Repository files navigation

Running PPseq

Processing pipeline for preparing data for a PPseq run and executing a PPseq run for the sequences project.

Author: Emmett J. Thompson


Overview

This repository aims to:

  1. Process data and determine an appropriate timing range for running PPseq.
  2. Generate the input files required for a PPseq run.
  3. Execute a PPseq run in either "awake" or "replay" mode.
    (Note: To run PPseq in replay mode, the data must first be processed in awake mode to train the model.)

Prerequisite:
This pipeline assumes data has been preprocessed using the following repository:
https://github.com/EmmettJT/sequences_neuropixel_preprocess
The scripts expect specific files and a predefined directory structure.


Directory Structure

Organized data should follow this structure, containing folders for animals and recordings:

organised_data
    └── animals
        ├── [animal_1]
        │   ├── [recording_1]: behav_sync, ephys, video
        │   ├── [recording_2]: behav_sync, ephys, video
        │   └── ...
        ├── [animal_2]
        │   ├── [recording_1]: behav_sync, ephys, video
        │   ├── [recording_2]: behav_sync, ephys, video
        │   └── ...
        └── ...

Key Folders:

  1. behav_sync:
    Contains folders for each experimental session with data aligning ephys, video, and behavioral timestamps.

  2. ephys:

    • Preprocessed data for each probe, including Kilosort output.
    • Contains "good" and "MUA" spike cluster files, which include unit ID, spike times, unit depth, and region (e.g., striatum, motor cortex).
  3. video:

    • Raw video files with uncycled timestamp/trigger time dataframes.
    • Tracking data for each video and tracking type.

Note:
While paths in the notebooks can be modified, the scripts assume a specific data format. Refer to the preprocessing repo for details on the required file contents.


Pipeline Guide

1. Performance Assessment for PPseq

This step calculates task performance for the given animal based on the behavior synchronization file.

Outputs:

  • Performance score: Saved as a .csv file and plotted as a .png in a new post_process_ppseq folder.
  • Time_intervals.txt: Used to define the ephys timeframe for PPseq.

Aim:

Identify an ephys timeframe when the animal performed the task well/consistently. It’s recommended to finalize this decision after running Step 3 once for better context.

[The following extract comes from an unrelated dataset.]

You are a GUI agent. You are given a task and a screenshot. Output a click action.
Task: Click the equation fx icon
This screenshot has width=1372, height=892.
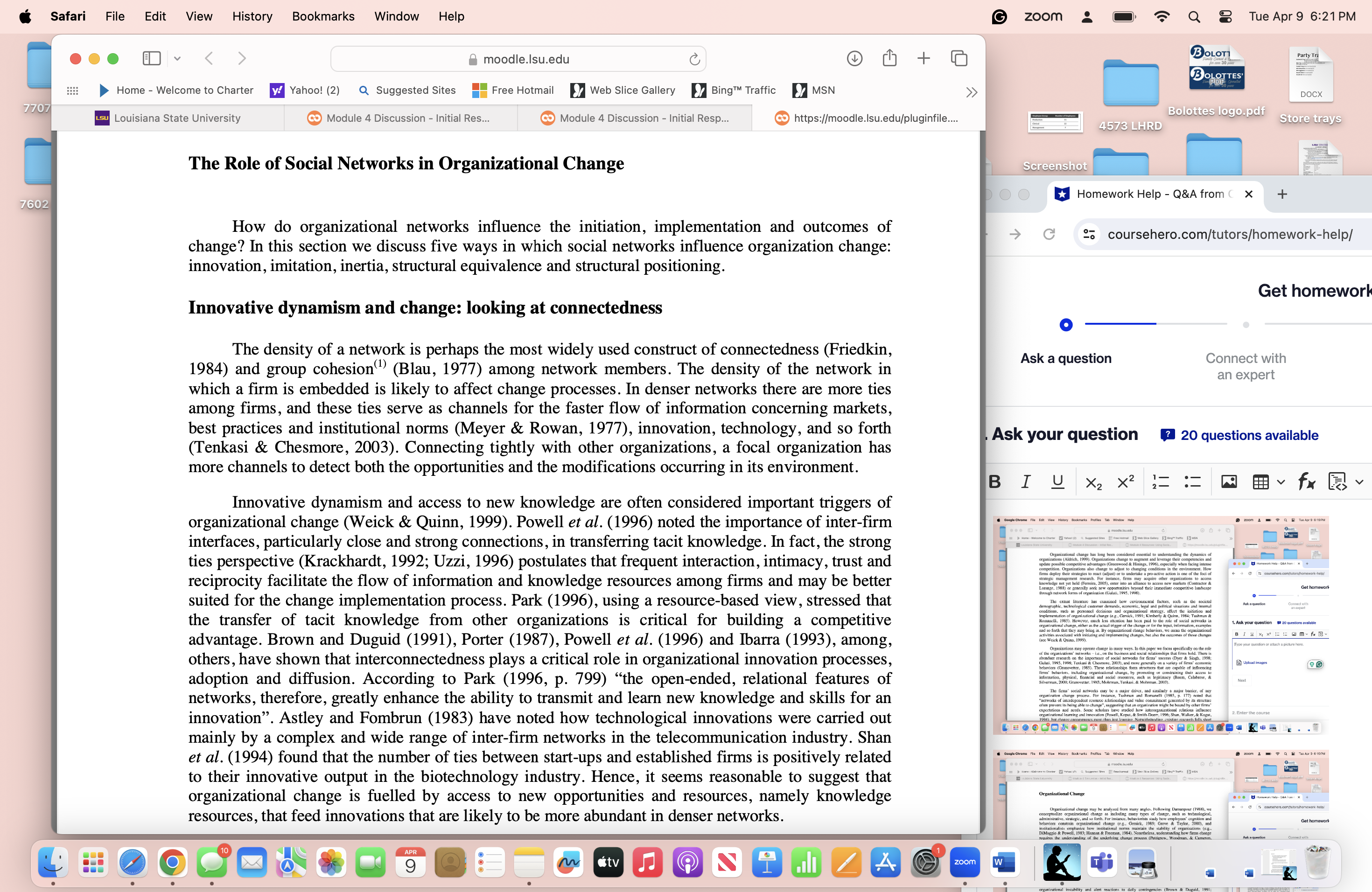click(x=1306, y=482)
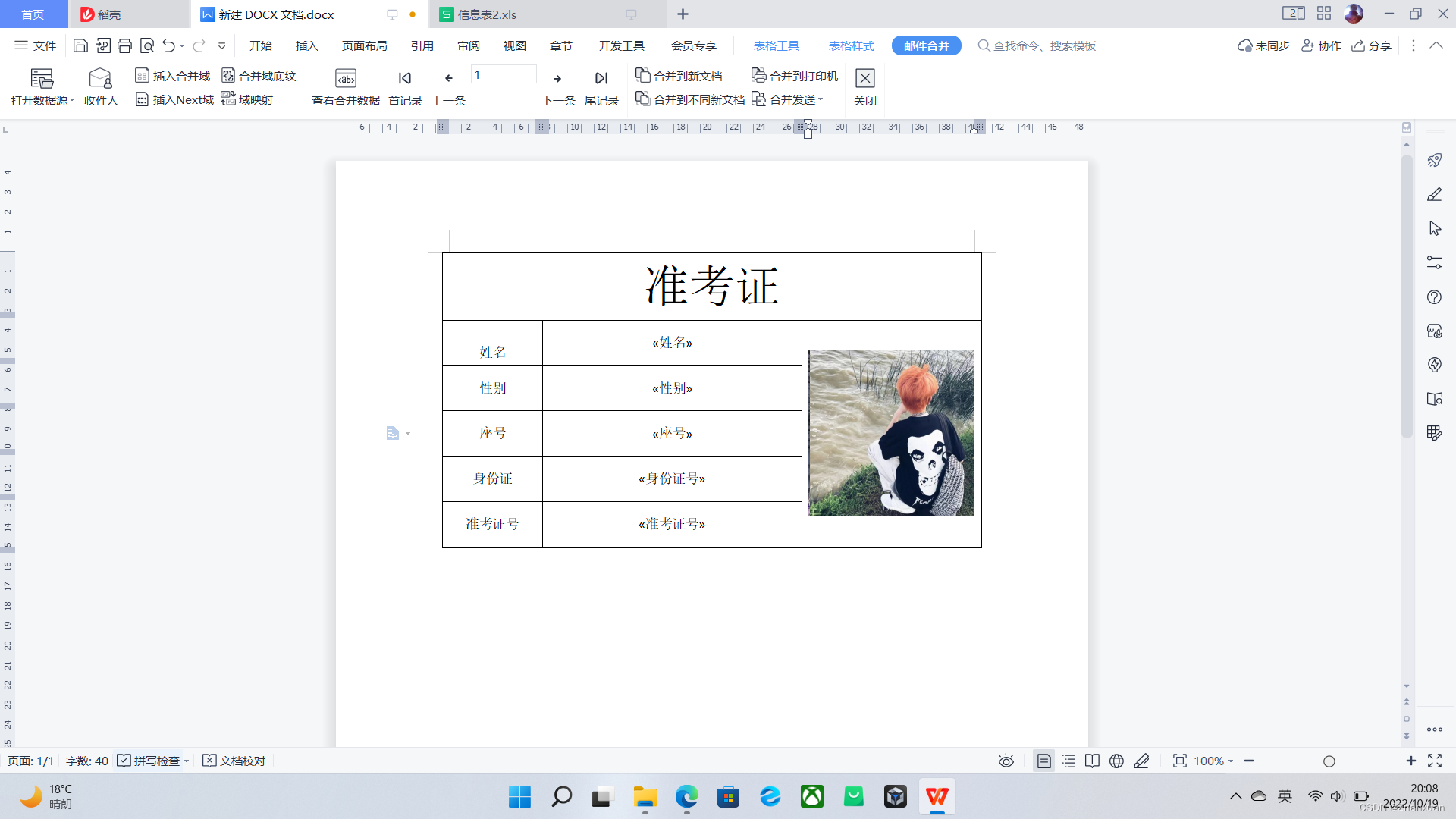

2. Identifying Sleep Periods

This step uses sleep tracking and synchronization files to identify sleep periods.

Outputs:

  • Average movement velocity: Saved as .csv files in the post_process_ppseq folder.

Aim:

Determine sleep time periods in Time_intervals.txt based on low movement velocity. It’s recommended to finalize this decision after running Step 3 once for better context.


3. Preparing Data for PPseq

This step prepares data for PPseq runs. Run this step twice:

  1. Initial run to generate plots for chosing a time interval.
  2. Use the plots to refine the time range and run again.

**Tip: For awake behaviour aim chose a time period (around 500-1200s) with lots of trials/repeates of the target behaviour.

Key Parameters:

  • Time_span: Defines the timeframe (e.g., "Awake" or "PostSleep"). Multiple timeframes can be defined as lists of intervals (e.g., [[time1, time2], [time3, time4]]).
  • region: Specifies the brain region of interest based on spike data.
  • Other parameters:
    • min_fano_factor / max_fano_factor: Filter neurons based on the variance-to-mean spike ratio.
    • max_firing_rate: Excludes neurons with excessively high firing rates.
    • single_or_multiunits: Options are "good," "MUA," or "both" (recommended).
    • shuffle: Shuffles neuron IDs (for testing PPseq).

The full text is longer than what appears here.